When I began to develop my topic, I wasn't focusing on the effects of e-Reading on reading comprehension, vocabulary, and overall learning experience in K-12 students. I didn't really know what I was going to focus on. I knew I wanted to find research that showed e-Reading could add to the already brimming list of distractions that the internet has brought to the relaying of information, because that's what I believed.
I have always been an avid reader, and I covet my ever-expanding shelf full of print books. I think when you purchase and own and take care of physical objects, you care about and appreciate them more - same goes with their content, I always thought. When e-Readers really began to get popular a few years ago, I thought, okay, so you can have thousands of books stored in one device - does that mean you really care about all of those books? Are you going to read much more because you have them? Are books going the way of music, movies, newspapers, magazines, etc?
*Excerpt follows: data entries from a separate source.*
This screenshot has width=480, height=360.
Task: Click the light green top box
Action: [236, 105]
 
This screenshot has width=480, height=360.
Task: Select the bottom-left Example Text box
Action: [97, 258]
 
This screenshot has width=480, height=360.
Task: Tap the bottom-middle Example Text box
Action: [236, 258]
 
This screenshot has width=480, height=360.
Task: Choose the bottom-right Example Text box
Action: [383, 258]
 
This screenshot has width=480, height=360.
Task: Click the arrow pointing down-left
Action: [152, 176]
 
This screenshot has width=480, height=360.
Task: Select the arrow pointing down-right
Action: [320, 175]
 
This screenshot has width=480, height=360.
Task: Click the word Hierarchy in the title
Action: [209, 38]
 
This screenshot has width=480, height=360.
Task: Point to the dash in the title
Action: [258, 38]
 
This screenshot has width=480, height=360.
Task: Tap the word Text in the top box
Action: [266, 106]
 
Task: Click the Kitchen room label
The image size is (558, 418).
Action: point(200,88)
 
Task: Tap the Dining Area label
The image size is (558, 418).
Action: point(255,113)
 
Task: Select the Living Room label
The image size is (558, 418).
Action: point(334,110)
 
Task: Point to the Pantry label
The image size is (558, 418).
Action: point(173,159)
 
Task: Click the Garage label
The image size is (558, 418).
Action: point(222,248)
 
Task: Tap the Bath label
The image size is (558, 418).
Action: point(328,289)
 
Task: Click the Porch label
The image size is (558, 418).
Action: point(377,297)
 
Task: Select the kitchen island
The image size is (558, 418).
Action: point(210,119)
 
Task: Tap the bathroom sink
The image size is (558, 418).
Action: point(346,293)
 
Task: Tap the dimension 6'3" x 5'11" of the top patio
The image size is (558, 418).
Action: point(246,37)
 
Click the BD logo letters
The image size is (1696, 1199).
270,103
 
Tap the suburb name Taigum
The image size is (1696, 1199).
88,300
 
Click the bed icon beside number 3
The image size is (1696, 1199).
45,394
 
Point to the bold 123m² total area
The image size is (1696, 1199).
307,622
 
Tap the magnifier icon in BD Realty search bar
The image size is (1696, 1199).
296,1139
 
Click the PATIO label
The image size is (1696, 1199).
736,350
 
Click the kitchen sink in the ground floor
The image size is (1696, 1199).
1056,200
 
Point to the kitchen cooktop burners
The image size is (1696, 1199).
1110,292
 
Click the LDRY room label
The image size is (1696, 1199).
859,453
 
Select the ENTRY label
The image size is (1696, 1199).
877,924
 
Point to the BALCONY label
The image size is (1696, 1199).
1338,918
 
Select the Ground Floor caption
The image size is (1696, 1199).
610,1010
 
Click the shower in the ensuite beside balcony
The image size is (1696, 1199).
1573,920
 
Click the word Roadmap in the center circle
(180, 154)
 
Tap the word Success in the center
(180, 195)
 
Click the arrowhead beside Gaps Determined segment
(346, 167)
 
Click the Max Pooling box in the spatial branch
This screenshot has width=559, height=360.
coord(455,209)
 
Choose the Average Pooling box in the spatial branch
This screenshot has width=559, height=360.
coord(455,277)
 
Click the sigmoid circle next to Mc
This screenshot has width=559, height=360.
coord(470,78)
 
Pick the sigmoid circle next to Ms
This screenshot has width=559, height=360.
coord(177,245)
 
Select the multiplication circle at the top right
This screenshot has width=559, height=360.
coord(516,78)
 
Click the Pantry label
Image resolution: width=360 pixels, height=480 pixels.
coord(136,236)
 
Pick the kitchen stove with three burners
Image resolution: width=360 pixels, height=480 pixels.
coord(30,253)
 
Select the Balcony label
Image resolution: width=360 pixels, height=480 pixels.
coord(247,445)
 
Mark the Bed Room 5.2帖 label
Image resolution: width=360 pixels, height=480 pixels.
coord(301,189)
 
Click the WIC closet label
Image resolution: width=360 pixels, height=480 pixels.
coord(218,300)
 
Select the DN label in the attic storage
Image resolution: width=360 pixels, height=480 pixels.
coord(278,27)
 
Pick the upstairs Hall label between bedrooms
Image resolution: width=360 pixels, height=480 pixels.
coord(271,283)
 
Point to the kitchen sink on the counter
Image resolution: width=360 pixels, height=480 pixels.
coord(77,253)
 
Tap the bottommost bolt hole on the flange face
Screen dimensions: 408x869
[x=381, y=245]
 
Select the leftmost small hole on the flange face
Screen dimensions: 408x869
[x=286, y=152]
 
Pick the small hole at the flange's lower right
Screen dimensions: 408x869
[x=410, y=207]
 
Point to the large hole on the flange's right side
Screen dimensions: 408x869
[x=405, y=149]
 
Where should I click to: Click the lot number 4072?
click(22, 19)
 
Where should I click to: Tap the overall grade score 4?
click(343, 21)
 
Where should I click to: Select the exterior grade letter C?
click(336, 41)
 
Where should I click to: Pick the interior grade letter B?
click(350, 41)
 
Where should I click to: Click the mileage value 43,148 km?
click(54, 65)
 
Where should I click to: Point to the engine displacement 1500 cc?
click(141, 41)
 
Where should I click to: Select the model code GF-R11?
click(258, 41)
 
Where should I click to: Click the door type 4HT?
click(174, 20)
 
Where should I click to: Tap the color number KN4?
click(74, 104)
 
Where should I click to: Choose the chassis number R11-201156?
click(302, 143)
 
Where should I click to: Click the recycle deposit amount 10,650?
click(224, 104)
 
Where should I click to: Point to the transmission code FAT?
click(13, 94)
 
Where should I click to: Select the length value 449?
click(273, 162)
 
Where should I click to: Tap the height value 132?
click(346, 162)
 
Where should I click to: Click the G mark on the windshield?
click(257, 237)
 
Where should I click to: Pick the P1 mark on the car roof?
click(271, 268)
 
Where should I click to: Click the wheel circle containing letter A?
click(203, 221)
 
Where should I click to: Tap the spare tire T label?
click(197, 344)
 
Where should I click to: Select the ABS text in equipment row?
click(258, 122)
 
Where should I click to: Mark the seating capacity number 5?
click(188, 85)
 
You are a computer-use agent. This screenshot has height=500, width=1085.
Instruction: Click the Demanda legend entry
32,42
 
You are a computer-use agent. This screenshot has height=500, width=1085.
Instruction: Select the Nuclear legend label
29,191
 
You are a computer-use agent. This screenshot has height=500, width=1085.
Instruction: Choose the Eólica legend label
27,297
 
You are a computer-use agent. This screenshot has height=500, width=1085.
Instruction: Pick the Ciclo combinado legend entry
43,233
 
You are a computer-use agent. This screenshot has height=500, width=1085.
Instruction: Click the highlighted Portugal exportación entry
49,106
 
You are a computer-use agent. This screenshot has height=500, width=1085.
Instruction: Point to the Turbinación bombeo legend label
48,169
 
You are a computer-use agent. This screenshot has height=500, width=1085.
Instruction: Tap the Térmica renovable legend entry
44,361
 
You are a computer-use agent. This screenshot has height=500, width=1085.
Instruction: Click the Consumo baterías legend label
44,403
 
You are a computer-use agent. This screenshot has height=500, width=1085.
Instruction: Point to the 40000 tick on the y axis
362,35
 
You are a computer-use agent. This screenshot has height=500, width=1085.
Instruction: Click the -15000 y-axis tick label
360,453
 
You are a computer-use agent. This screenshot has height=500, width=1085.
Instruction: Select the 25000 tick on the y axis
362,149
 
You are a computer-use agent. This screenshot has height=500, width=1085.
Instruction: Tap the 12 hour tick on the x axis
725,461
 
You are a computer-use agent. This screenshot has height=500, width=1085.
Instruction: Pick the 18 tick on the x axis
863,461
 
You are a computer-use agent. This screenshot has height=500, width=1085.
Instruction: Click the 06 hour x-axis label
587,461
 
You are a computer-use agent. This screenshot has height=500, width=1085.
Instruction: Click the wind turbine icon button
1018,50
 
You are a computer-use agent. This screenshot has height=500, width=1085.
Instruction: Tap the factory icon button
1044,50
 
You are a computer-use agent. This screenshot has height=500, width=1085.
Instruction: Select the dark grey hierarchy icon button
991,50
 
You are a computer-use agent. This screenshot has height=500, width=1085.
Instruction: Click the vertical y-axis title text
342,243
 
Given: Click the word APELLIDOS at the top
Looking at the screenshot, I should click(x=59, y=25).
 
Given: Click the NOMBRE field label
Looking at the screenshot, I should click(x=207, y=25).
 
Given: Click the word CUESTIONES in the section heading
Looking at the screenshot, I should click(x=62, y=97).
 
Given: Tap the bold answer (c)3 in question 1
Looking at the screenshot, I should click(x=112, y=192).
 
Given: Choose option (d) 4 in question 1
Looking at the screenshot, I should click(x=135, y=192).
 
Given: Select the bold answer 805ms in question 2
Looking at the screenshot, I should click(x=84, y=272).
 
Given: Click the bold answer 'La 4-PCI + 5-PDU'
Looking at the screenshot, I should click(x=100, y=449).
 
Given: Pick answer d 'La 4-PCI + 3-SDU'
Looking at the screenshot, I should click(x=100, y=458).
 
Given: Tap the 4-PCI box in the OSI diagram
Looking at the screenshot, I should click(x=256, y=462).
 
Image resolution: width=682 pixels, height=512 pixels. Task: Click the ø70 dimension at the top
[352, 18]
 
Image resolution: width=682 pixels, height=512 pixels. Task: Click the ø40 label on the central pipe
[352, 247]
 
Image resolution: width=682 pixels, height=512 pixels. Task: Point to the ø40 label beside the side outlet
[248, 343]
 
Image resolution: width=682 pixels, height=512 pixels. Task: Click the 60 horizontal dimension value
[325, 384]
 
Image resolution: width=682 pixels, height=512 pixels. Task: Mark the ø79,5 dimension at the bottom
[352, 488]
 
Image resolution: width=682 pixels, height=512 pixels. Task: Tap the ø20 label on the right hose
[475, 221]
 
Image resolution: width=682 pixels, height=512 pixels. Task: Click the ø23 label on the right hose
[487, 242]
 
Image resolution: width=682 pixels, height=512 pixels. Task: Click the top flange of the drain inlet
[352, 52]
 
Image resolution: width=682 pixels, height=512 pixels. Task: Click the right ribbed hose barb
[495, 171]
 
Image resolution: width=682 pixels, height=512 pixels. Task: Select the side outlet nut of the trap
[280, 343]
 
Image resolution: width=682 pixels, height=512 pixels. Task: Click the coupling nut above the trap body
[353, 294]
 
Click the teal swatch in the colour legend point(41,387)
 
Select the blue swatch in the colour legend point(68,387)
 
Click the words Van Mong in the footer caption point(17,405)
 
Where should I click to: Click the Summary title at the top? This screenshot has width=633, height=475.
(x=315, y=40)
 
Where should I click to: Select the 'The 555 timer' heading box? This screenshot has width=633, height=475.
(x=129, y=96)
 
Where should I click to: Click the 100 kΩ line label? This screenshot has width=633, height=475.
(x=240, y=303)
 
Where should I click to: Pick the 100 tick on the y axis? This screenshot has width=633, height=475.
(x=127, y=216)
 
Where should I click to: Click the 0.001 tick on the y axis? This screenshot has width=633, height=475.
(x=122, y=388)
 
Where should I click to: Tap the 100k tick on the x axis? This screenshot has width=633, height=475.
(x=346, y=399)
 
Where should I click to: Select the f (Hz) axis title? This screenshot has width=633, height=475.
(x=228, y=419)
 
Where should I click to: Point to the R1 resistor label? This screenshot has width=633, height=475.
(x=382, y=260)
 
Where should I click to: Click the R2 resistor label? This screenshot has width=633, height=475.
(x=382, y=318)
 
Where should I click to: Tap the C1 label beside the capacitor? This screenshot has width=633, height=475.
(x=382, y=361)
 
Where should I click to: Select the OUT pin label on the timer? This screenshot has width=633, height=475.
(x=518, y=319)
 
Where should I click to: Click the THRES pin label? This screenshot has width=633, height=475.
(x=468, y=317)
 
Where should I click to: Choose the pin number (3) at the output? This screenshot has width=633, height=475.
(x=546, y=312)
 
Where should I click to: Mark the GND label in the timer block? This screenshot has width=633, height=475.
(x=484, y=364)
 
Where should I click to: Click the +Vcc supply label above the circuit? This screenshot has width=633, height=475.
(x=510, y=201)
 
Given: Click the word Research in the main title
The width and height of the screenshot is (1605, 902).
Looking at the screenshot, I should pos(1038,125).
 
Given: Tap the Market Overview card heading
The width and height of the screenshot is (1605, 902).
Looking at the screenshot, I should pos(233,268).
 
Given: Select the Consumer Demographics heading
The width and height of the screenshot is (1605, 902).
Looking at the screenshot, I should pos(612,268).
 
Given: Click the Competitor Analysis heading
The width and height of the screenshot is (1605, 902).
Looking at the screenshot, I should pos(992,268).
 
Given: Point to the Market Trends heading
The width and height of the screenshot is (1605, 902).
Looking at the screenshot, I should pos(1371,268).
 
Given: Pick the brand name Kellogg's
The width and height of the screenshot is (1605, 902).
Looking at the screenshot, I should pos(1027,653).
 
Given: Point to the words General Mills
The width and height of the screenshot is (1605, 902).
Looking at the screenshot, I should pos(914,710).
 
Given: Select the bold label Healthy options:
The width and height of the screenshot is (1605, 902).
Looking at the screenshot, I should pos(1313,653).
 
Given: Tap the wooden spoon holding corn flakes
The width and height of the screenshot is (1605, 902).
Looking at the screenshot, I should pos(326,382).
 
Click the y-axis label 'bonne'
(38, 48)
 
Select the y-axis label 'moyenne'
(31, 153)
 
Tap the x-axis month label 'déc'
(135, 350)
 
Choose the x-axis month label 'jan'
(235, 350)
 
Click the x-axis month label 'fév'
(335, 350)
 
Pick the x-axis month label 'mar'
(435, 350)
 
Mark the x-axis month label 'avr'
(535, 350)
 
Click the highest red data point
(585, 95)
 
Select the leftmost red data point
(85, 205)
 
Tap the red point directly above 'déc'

The thought frightened me. I never gave the implications for education any thought until I narrowed down my topic. And the results initially startled me - e-Reading is being shown, in fact, to improve literacy rates, understanding of material, vocabulary-building, and the overall learning experience for students and educators alike.
With textbooks increasingly being standardized for electronic versions and children's books being specifically designed for electronic versions to include learning games, activities, videos, etc., there really is no limit to where these new tools are going to take the future of education.